Until a week ago, I hadn’t worn a scarf in any shape or form in about… 5 years? Probably more. I think only my close friends and those that follow what I wear very closely (Creeps…) know I never EVER have anything around my neck. Fast forward to a week later and the number of scarves worn is: every single day 7/7. Who’s to blame for this sudden spike in scarfness you may ask? Is it a stewardess? A cowboy? Speedy Gonzalez maybe? Nope it’s only Zayn flippin’ Malik at the 2014 Brit Awards! The bad boy sported a neckerchief with a suit to the said event.

‘How refreshing!’ I thought. Something so banal at such a formal awards show. Moreover, on a guy! ‘Much better than the bow string thing (???) he had on last year at the same event…’ my friend said. True. The neckerchief talk stopped right there and the evening continued dishing out memorable moments: Beyoncé giving people epilepsy attacks, Harry Styles’ ‘wee’ trips and douchebaggery in the fom of Arctic Monkeys frontman Alex Turner.

I woke up the next day thinking about one thing and one thing only: nutella crepes. Just kidding (Or maybe not?). But yeah you guessed it… Neckerchiefs. That which the men at Pitti Uomo do so disgustingly er… effortlessly well.

Thankfully I was in Gozo, land where all my teenage gear lies boxed away never to see the light of day again. And for good reason too. I pulled out the ‘Emo Box’ (Don’t ask) and there it was. The black paisley scarf. And cos I always come up with the craziest ideas before having my first cup of tea in the morning comes the nature of this blog post right here. I decided to take on a neckerchief test for a whole week and document what laughs, surprises and lessons each and every day brought along. Without further ado…

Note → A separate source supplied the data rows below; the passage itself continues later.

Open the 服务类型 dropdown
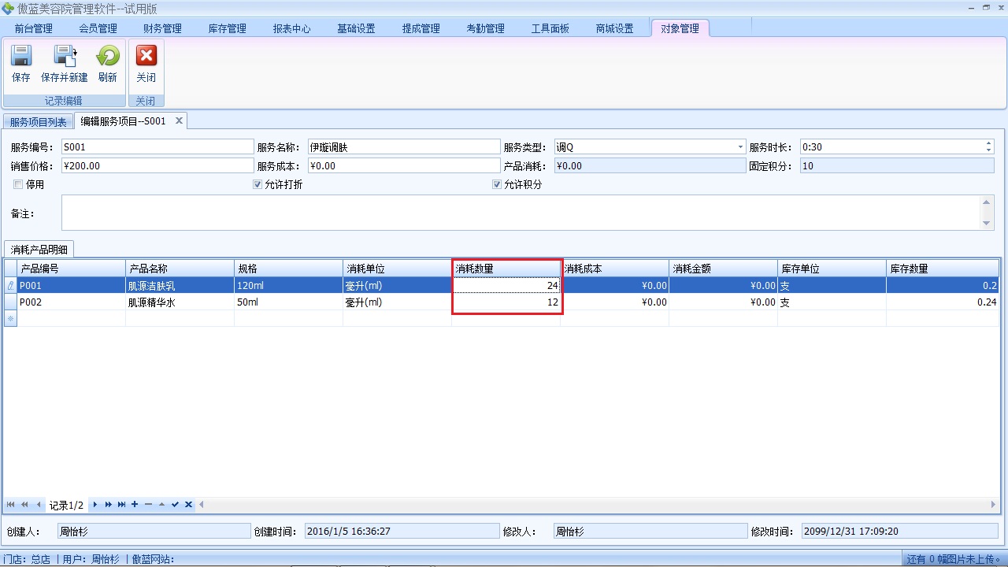This screenshot has height=567, width=1008. pyautogui.click(x=740, y=147)
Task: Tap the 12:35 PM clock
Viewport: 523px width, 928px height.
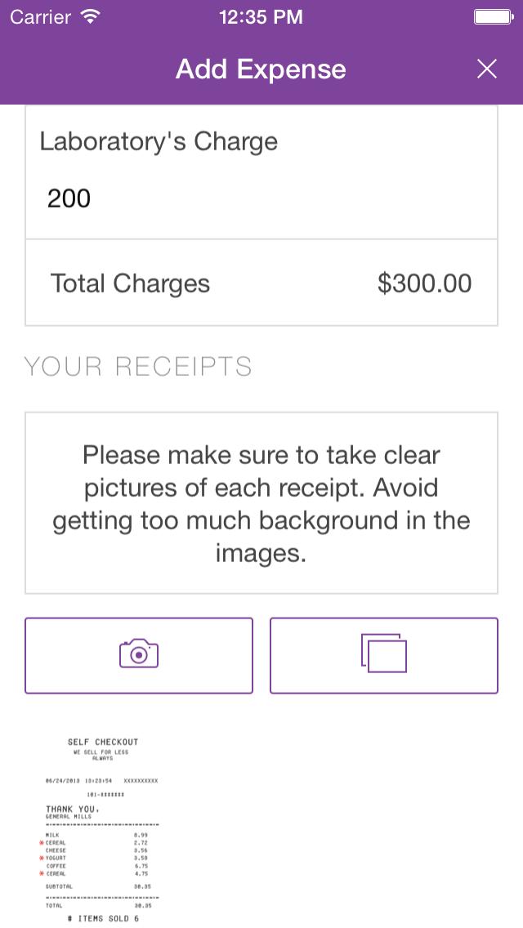Action: (262, 17)
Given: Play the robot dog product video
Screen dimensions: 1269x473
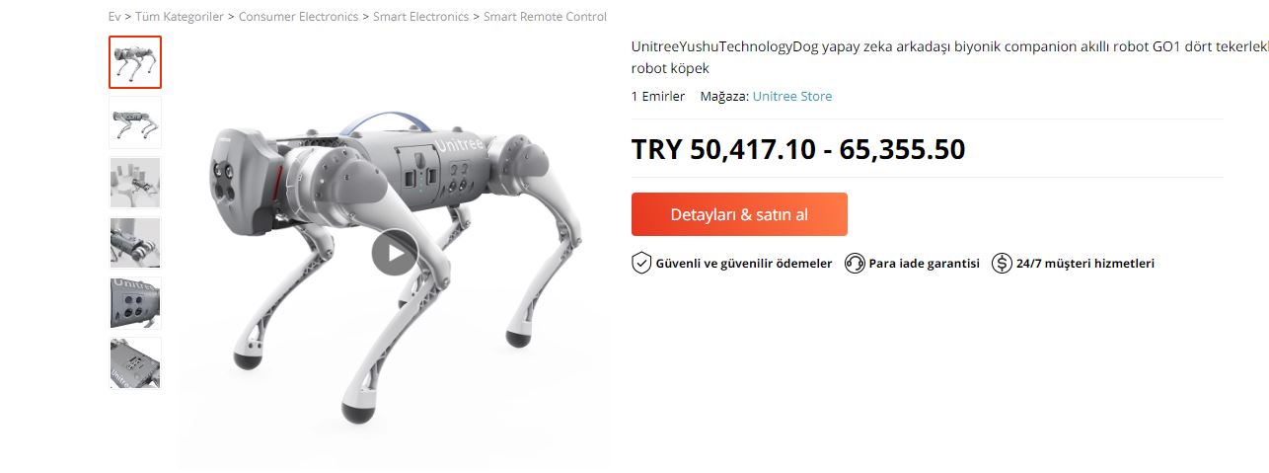Looking at the screenshot, I should 395,253.
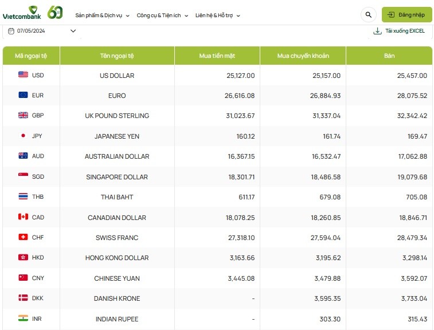Expand the Sản phẩm & Dịch vụ menu
The width and height of the screenshot is (434, 330).
pyautogui.click(x=102, y=15)
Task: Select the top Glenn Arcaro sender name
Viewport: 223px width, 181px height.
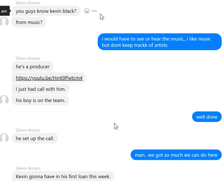Action: pos(28,3)

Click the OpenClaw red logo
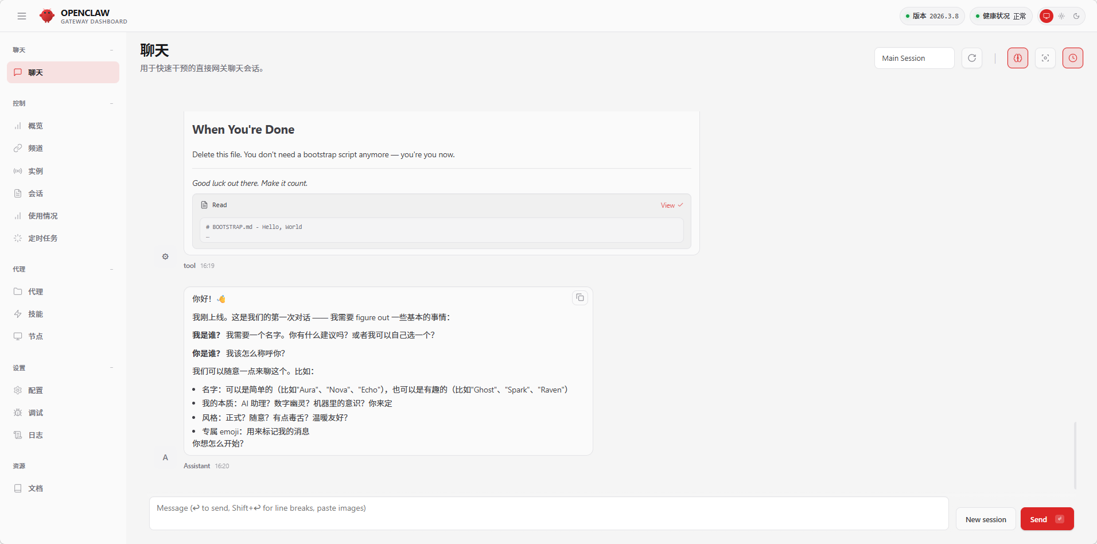click(47, 16)
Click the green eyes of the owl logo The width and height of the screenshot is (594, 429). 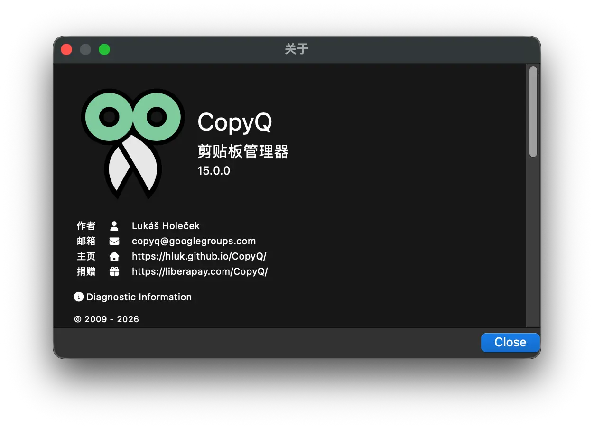coord(133,116)

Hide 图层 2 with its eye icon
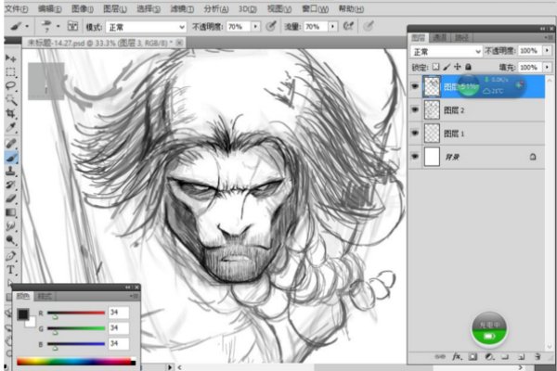point(414,109)
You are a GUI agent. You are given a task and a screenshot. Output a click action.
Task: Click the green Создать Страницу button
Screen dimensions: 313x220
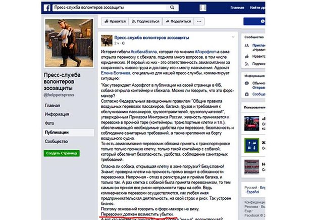click(62, 153)
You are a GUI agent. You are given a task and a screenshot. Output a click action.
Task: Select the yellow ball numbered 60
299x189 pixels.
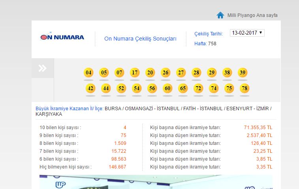(167, 88)

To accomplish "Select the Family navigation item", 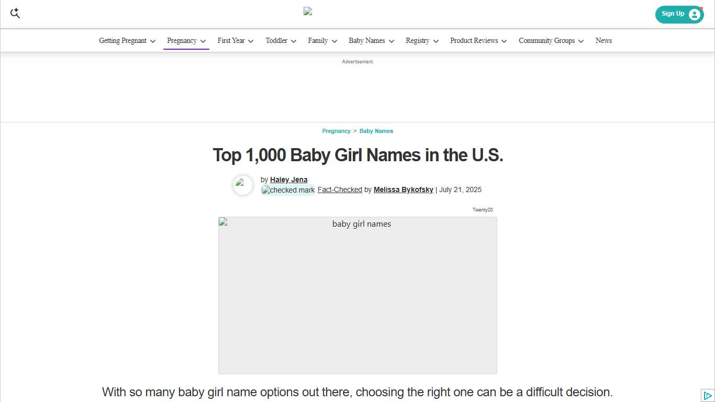I will 319,40.
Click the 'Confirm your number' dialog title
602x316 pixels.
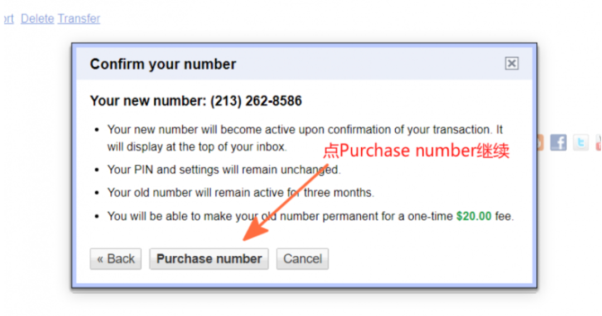click(x=163, y=64)
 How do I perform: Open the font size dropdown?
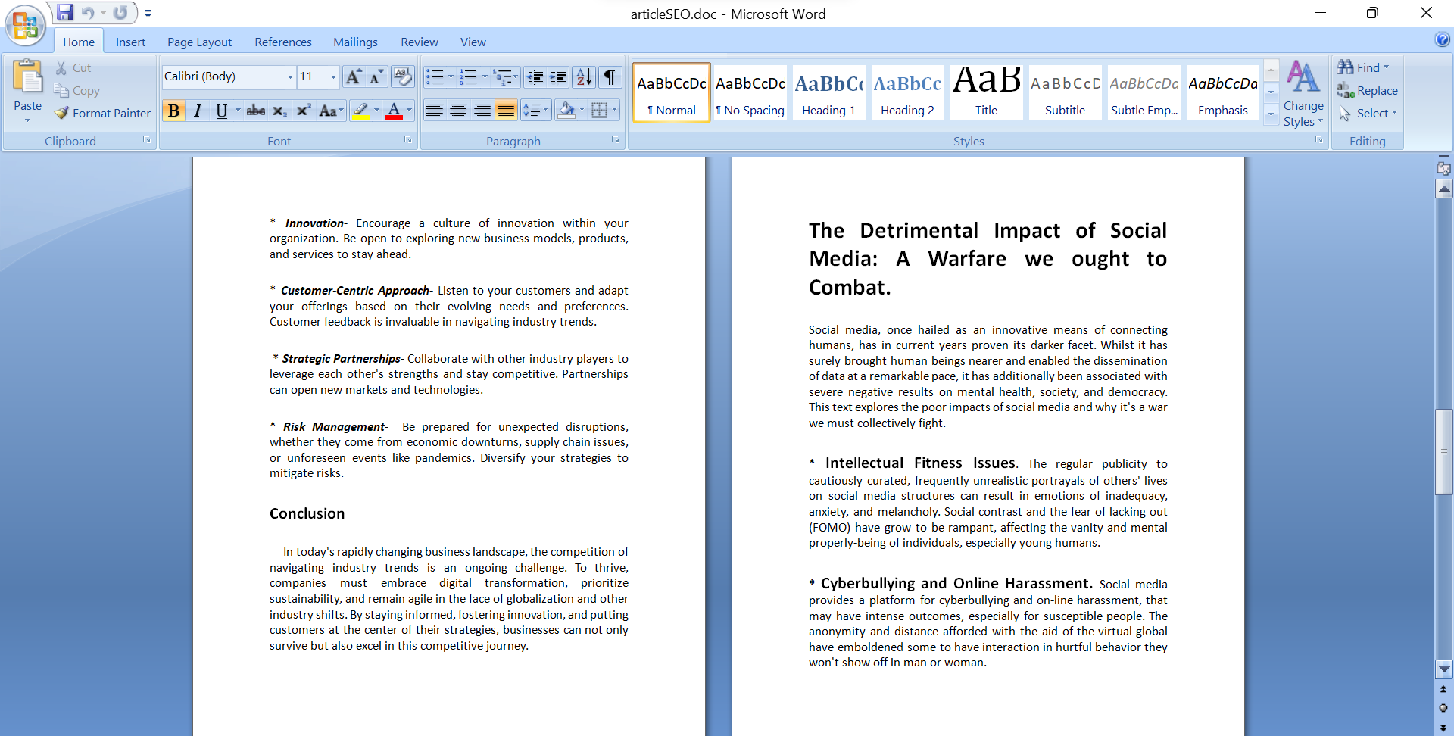coord(333,76)
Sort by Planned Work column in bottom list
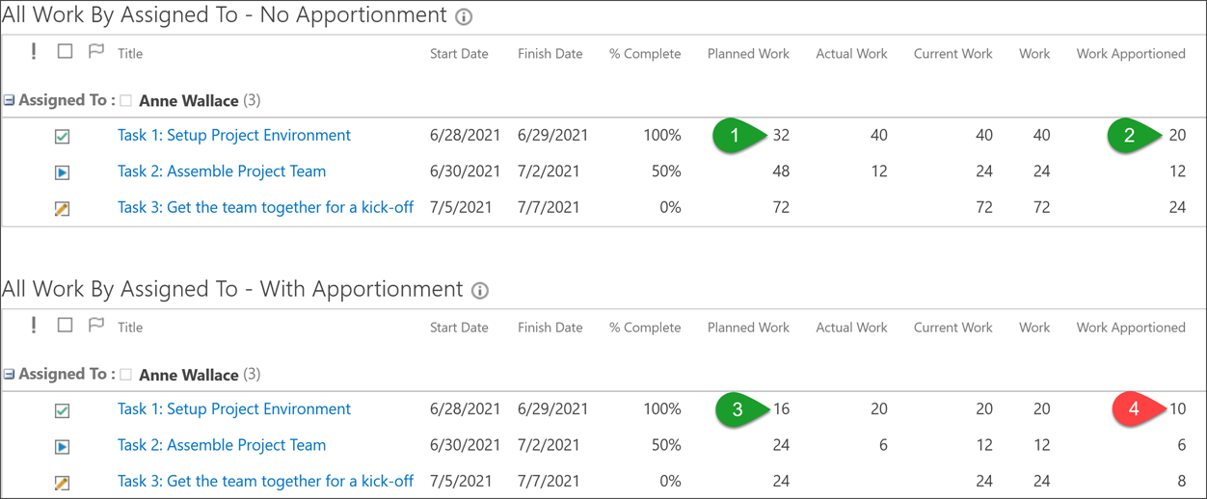 point(747,328)
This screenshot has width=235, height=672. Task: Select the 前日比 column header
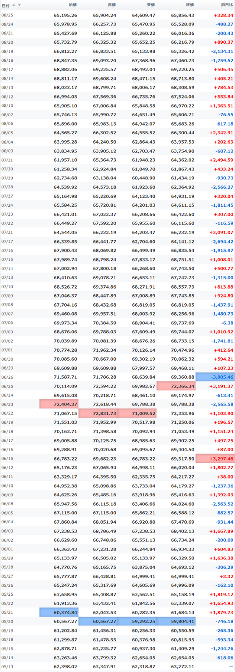tap(227, 5)
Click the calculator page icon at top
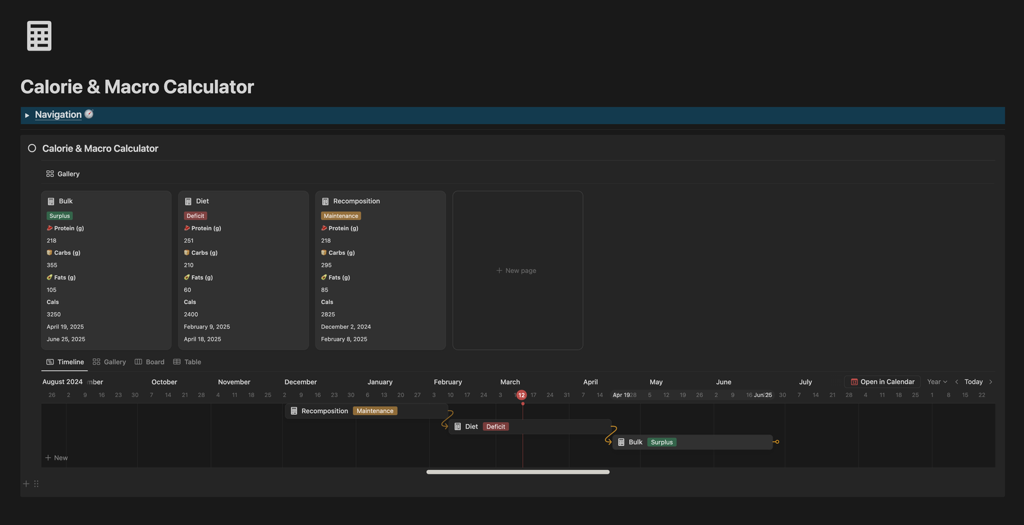 pos(39,36)
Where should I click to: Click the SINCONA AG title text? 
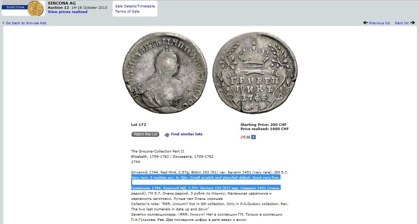[x=62, y=3]
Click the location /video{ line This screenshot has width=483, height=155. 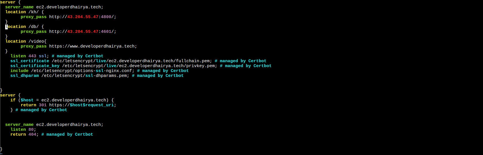26,41
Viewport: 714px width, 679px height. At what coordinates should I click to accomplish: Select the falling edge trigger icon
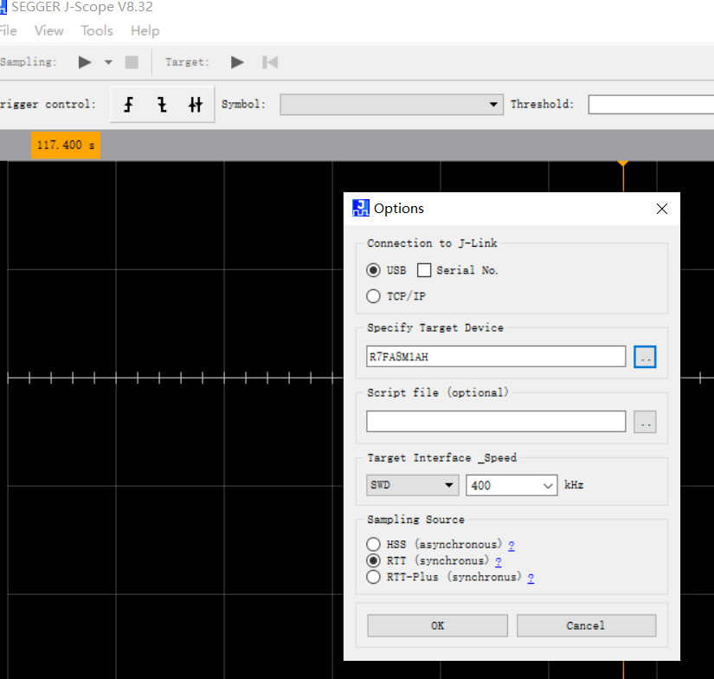[162, 104]
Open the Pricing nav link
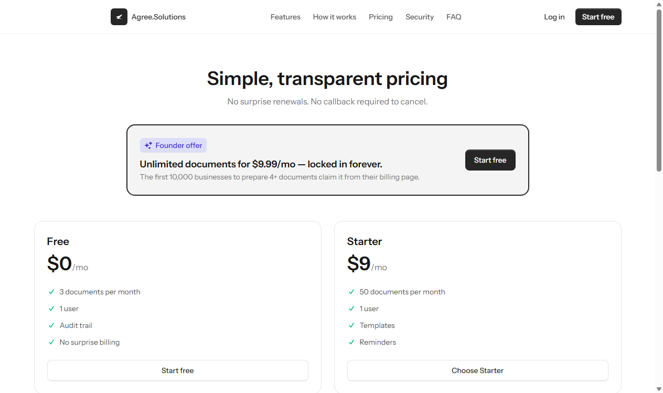Viewport: 663px width, 393px height. coord(381,17)
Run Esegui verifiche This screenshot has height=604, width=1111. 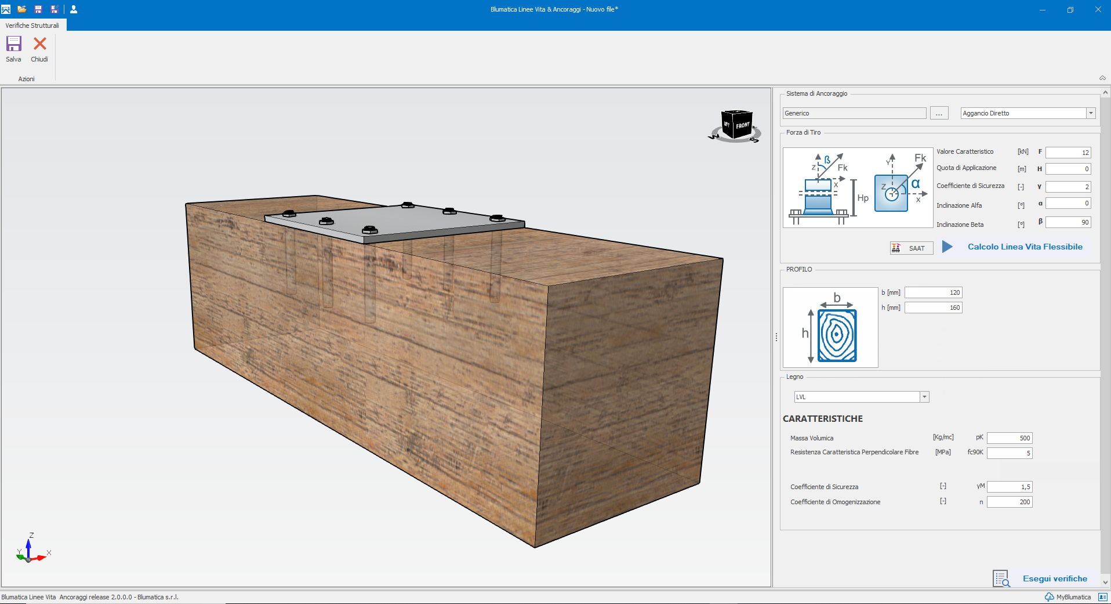[1054, 578]
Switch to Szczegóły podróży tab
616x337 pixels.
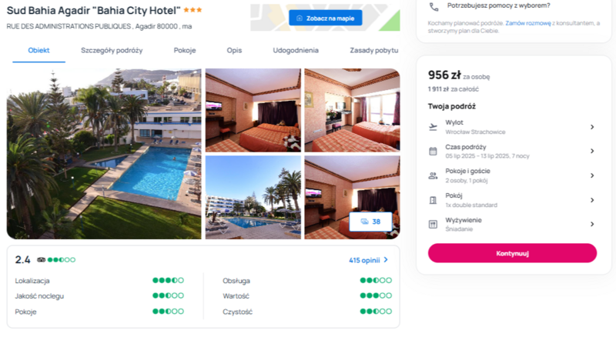click(x=112, y=50)

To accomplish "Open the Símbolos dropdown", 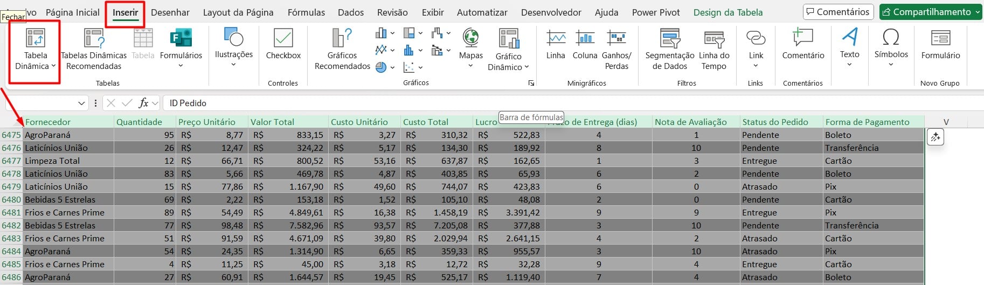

Day 1. I had a meeting in Malta and I had to leave early. I woke up late. No surprise there. I put on my safe go-to plaid plus denim and rushed out. ‘Shit! I’m on the neckerchief challange!’ Baaack inside to get the scarf, wrapped, tied it in a quick knot and ran back out. I looked like Peter Pan and Tupac’s love child. It was awesome. Off to a good start? I think so.

Day 2. Back in Gozo and destination for lunch is Xlendi. I had an hour to spare so I felt like being a bit touristy. I ended up being treated touristy. ‘Heck I dress the part so why not act it too?’ I thought to myself. Someone even added the neckerchief made me look Spanish. Oh gee I thought it was just my skin tone (and lisp). I reaped some touristy benefits at the souvenir shop – the lady showed me several ways to tie silk scarves. Score.

Day 3. Or the day no one blinked an eye at what I was wearing and/or accessorizing around my neck! Maybe fashion open-mindedness in Malta is on a rise…?

Day 4. Scratch day 3. The day the bus driver thought my neckerchief was just the way kids cover their hickeys in 2014. What hickey? Nailed it driver, really.

Day 5. I met my friend for lunch and it took her 0.4 seconds to make the connection between Zayn and my neckerchief endeavor. Scary moment when you realize your friends know you all too well. ‘I’m doing this week thing for my blog…’ I explained. ‘So put this on the blog: You are channeling a major Parisian. But born in East London. But plot twist… he’s actually Gozitan.’ Okay. I’ll take that as a compliment?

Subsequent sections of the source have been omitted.